## [Aim 1]
Rewrite the IMF notice on Germany from "On March 29, 2010, the" to "weaker-than-expected global trade.", replacing "recovery" with "rebound".

## [Extract to read]

IMF Executive Board Concludes 2010 Article IV Consultation with Germany

Public Information Notice (PIN) No. 10/44
March 30, 2010

Public Information Notices (PINs) form part of the IMF's efforts to promote transparency of the IMF's views and analysis of economic developments and policies. With the consent of the country (or countries) concerned, PINs are issued after Executive Board discussions of Article IV consultations with member countries, of its surveillance of developments at the regional level, of post-program monitoring, and of ex post assessments of member countries with longer-term program engagements. PINs are also issued after Executive Board discussions of general policy matters, unless otherwise decided by the Executive Board in a particular case. The staff report (use the free Adobe Acrobat Reader to view this pdf file) for the 2010 Article IV Consultation with Germany is also available.

On March 29, 2010, the Executive Board of the International Monetary Fund (IMF) concluded the Article IV consultation with Germany.1


Germany was hit exceptionally hard by the global crisis, but strong policies helped to avoid an even deeper recession. After a sharp fall in real GDP in the first half of 2009, broad-based policy support and an uptick in global demand lifted the economy in the second half, keeping the GDP contraction to 4.9 percent for 2009. The recovery is expected to continue at a moderate pace, with real GDP growth projected to reach 1.2 percent in 2010 and 1.7 percent in 2011. There are substantial downside risks, however, reflecting remaining banking weaknesses and the possibility of weaker-than-expected global trade.

The authorities used the available fiscal space to implement countercyclical policy measures. Direct spending, tax cuts, the cash-for-clunkers scheme, and employment subsidies boosted demand in 2009, but also increased the general government deficit to 3¼ percent of GDP from a broadly balanced budget the year before. In 2010, implementation of remaining stimulus measures and additional tax cuts and transfers are projected to bring the deficit to 5½ percent of GDP, nearly twice the limit set by the European Union’s Stability and Growth Pact (SGP). The deficit is large also by the standards of the new constitutional rule to secure long-term fiscal sustainability, which requires the structural federal fiscal balance to be near zero starting in 2016.

## [Material provided]
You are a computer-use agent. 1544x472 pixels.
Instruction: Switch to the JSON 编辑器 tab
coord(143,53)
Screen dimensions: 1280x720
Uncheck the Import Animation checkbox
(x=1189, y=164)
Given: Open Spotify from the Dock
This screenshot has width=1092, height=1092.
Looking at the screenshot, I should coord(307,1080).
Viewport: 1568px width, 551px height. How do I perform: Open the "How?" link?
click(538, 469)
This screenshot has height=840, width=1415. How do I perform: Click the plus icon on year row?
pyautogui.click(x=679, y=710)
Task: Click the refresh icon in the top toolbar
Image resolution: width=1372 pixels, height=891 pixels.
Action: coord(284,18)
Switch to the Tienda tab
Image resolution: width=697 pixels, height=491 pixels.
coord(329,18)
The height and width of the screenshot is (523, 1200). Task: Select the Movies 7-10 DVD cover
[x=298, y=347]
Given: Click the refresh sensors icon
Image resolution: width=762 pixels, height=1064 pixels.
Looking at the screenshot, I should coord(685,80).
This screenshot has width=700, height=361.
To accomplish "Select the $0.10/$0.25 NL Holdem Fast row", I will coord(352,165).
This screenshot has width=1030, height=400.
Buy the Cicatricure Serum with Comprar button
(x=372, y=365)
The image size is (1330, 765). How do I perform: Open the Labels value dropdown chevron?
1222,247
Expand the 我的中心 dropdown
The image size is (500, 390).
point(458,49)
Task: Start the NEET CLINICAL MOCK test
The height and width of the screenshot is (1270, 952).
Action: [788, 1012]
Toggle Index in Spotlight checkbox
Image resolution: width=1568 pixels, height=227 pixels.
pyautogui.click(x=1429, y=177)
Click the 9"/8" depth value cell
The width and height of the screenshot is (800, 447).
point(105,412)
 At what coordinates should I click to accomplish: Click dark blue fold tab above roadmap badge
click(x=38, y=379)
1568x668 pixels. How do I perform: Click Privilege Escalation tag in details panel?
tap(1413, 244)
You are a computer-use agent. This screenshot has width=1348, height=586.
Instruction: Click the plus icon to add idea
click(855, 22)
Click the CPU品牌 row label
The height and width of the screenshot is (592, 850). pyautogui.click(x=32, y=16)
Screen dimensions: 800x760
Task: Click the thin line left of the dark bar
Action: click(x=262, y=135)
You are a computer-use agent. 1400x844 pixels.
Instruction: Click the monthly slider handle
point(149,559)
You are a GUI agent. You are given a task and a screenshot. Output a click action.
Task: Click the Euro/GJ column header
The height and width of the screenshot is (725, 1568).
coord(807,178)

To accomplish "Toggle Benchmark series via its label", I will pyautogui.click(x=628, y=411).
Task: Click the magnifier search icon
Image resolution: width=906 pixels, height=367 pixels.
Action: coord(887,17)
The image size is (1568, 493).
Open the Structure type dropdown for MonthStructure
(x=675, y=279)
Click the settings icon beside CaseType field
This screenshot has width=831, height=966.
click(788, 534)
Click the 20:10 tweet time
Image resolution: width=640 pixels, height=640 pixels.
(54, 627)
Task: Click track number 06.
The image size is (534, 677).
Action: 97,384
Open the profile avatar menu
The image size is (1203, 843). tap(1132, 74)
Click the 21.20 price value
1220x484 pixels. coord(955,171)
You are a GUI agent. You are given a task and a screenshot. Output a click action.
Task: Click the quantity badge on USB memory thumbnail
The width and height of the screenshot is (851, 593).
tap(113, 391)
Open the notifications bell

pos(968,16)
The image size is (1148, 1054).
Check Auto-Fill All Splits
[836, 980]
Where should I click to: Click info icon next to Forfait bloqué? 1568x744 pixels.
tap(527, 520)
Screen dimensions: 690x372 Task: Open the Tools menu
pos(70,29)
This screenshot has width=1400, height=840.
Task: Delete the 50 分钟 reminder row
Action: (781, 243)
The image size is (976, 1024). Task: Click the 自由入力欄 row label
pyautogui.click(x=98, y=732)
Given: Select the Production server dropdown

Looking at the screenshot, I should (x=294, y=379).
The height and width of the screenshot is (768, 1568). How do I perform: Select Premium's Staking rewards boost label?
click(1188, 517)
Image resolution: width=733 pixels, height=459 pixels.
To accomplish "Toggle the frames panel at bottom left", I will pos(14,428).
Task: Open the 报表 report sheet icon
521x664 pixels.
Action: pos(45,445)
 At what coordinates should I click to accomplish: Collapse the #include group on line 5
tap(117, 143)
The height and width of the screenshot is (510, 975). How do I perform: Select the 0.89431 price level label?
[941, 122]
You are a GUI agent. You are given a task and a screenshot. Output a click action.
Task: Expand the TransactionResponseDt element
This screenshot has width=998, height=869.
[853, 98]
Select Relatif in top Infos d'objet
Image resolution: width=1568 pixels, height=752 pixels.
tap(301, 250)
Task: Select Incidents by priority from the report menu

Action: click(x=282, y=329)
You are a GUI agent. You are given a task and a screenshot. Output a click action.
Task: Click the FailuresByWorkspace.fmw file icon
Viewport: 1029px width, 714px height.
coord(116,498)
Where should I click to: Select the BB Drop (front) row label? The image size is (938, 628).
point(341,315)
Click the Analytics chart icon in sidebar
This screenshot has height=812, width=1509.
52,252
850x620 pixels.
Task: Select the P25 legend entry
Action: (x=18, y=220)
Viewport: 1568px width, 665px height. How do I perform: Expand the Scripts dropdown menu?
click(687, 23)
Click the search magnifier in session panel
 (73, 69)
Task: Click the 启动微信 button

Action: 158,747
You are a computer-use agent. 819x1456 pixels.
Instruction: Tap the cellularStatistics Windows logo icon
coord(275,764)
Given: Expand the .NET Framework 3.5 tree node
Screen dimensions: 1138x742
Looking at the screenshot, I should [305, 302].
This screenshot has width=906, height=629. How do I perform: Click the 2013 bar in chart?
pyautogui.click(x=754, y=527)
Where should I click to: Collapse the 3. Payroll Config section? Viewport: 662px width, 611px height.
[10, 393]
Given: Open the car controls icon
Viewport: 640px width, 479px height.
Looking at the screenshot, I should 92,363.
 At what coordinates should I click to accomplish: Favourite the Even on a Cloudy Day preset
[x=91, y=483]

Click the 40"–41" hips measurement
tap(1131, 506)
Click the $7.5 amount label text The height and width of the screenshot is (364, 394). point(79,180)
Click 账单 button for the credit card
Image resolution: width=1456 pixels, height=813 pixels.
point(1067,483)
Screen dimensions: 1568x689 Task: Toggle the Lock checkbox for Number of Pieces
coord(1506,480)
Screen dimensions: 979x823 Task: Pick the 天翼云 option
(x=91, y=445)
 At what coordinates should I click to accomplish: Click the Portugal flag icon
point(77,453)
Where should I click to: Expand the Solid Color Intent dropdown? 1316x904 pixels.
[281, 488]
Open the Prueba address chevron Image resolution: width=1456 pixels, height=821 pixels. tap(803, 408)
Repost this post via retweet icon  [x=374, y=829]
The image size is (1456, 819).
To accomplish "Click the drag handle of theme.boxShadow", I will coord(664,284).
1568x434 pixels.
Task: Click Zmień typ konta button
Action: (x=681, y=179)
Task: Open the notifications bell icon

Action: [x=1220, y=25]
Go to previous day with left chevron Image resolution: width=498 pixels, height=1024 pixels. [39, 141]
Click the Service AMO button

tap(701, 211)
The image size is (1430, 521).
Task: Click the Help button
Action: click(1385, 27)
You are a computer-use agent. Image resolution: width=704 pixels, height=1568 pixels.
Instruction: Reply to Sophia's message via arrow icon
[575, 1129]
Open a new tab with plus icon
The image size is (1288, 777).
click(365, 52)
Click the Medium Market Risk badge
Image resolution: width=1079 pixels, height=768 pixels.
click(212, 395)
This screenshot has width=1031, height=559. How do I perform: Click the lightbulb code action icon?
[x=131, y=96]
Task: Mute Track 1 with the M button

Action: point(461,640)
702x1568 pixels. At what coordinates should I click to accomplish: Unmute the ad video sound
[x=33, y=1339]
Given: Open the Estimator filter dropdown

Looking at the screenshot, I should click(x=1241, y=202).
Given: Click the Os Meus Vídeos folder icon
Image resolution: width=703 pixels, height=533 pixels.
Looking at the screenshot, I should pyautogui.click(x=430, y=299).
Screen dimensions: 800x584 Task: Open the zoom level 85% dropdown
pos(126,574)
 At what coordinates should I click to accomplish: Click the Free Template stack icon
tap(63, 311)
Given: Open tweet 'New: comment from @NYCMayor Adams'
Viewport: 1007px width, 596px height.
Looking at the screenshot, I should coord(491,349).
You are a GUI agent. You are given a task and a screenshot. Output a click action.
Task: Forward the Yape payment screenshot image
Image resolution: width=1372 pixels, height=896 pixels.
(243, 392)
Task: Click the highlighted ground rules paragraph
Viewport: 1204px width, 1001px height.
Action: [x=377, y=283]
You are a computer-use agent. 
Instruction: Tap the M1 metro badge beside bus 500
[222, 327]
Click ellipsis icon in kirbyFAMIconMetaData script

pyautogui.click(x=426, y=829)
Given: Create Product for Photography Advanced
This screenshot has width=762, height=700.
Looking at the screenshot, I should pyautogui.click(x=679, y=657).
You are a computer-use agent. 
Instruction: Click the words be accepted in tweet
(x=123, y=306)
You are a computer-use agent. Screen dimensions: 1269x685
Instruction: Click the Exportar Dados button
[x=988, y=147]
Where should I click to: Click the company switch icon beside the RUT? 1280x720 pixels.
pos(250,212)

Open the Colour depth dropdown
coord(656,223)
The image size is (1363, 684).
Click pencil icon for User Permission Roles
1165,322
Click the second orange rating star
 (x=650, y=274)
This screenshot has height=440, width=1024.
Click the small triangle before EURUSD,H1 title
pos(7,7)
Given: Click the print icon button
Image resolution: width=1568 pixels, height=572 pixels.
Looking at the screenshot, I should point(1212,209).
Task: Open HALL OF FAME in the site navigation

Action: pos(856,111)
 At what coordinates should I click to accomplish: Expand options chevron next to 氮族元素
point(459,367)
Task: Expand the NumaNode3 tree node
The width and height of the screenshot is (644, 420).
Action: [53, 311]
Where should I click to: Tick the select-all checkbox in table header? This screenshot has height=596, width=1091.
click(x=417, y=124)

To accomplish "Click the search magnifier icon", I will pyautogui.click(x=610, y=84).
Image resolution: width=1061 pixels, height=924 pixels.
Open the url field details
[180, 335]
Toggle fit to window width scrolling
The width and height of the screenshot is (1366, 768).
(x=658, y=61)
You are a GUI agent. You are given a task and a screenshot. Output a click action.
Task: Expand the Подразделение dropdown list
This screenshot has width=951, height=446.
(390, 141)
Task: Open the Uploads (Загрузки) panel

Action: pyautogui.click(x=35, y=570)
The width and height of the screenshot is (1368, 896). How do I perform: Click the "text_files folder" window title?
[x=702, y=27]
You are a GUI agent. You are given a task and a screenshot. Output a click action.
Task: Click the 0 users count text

## [Aim 2]
Find every line in the entries that contains the string "menu" and copy each one. Case counts.

## [Complete answer 1]
On March 29, 2010, the Executive Board of the International Monetary Fund (IMF) concluded the Article IV consultation with Germany.1


Germany was hit exceptionally hard by the global crisis, but strong policies helped to avoid an even deeper recession. After a sharp fall in real GDP in the first half of 2009, broad-based policy support and an uptick in global demand lifted the economy in the second half, keeping the GDP contraction to 4.9 percent for 2009. The rebound is expected to continue at a moderate pace, with real GDP growth projected to reach 1.2 percent in 2010 and 1.7 percent in 2011. There are substantial downside risks, however, reflecting remaining banking weaknesses and the possibility of weaker-than-expected global trade.

## [Complete answer 2]
Open the profile avatar menu
Screen dimensions: 690x372 Task: Open the Tools menu
Task: Select Incidents by priority from the report menu
Viewport: 1568px width, 665px height. How do I perform: Expand the Scripts dropdown menu?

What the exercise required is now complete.